Retrieve all lines below that have the string "resolution".
'''
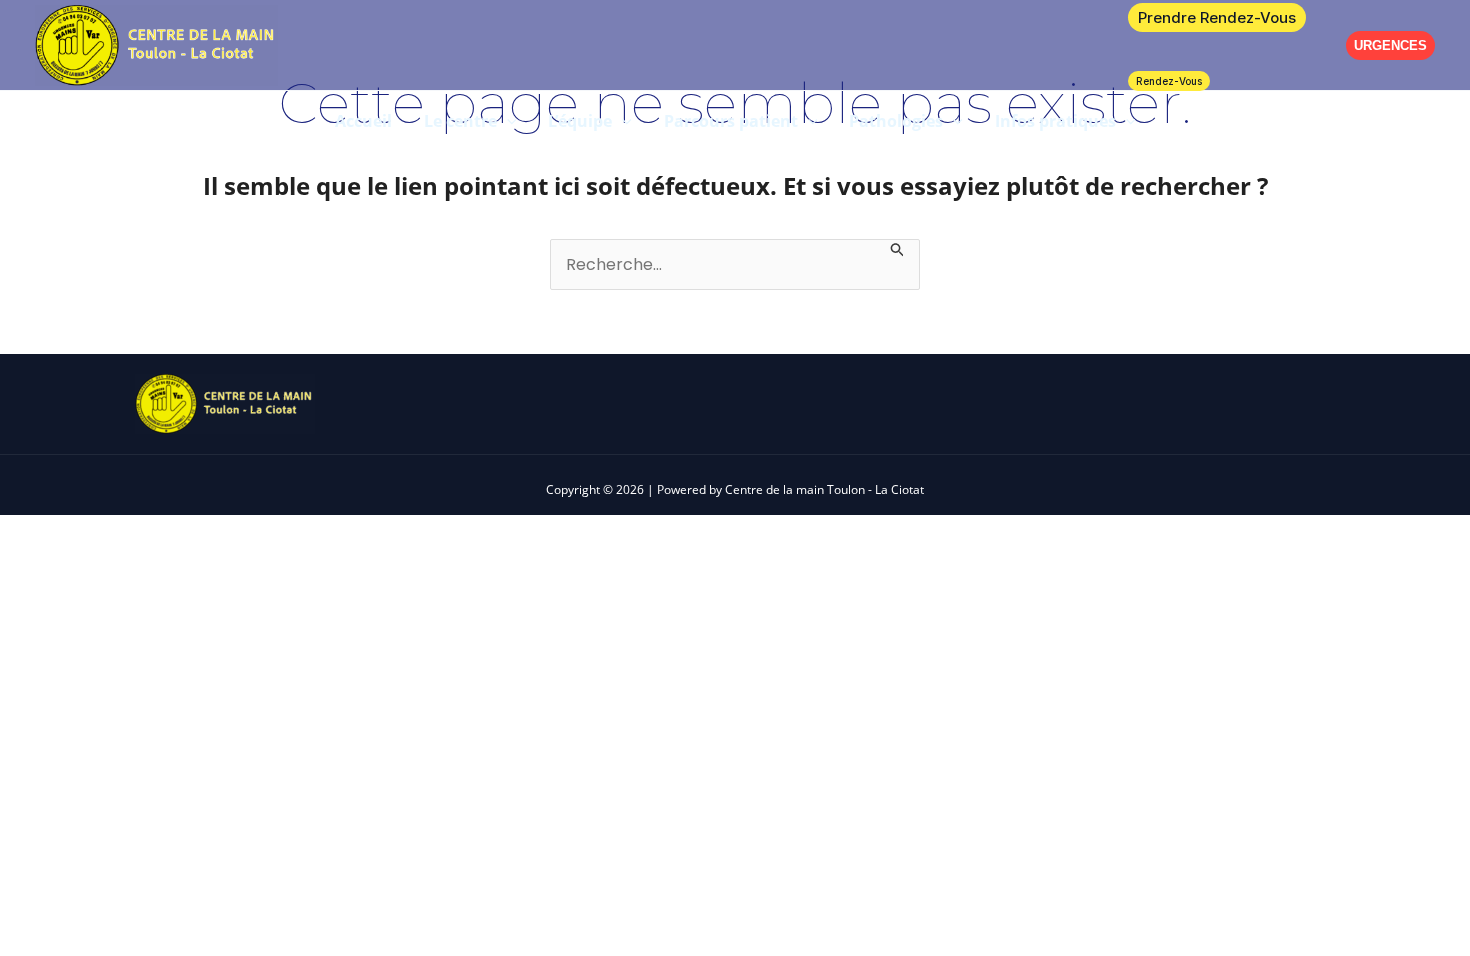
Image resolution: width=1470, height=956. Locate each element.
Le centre (460, 121)
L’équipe (580, 121)
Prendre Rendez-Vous (1217, 17)
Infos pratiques (1055, 121)
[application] (507, 121)
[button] (1390, 45)
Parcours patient (731, 121)
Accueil (363, 121)
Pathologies (896, 121)
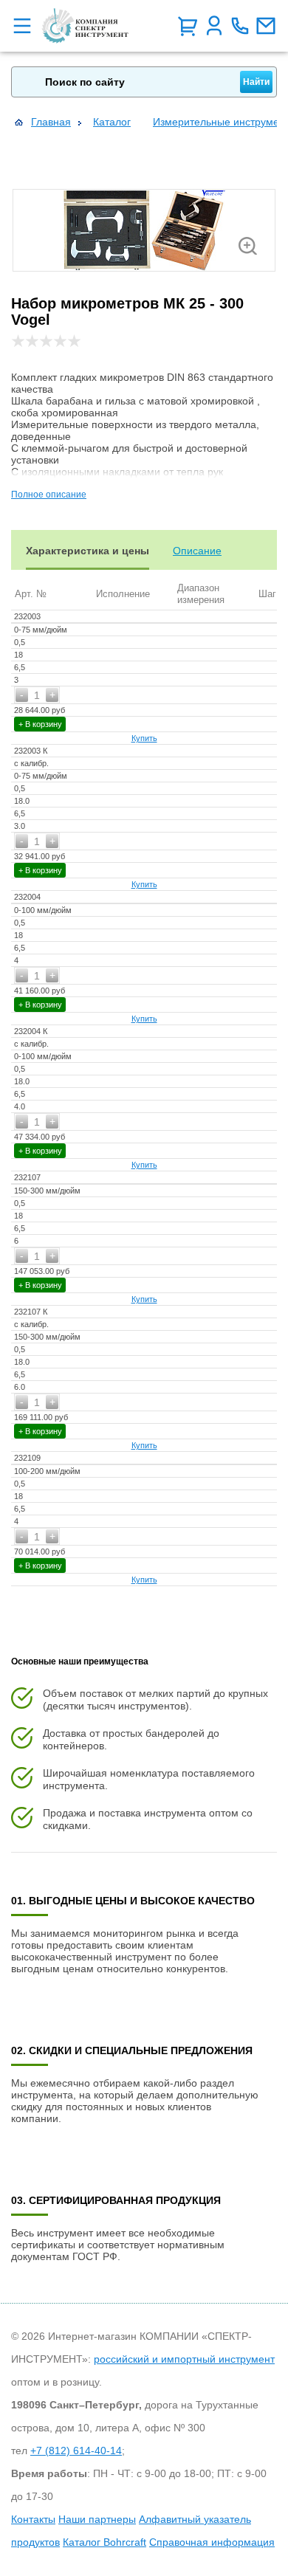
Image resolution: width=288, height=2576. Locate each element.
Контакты (33, 2519)
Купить (144, 738)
'''
**EXERCISE SOLUTION:**
Image resolution: width=1470, height=956. Locate each element.
Image resolution: width=288, height=2576. Locate each element.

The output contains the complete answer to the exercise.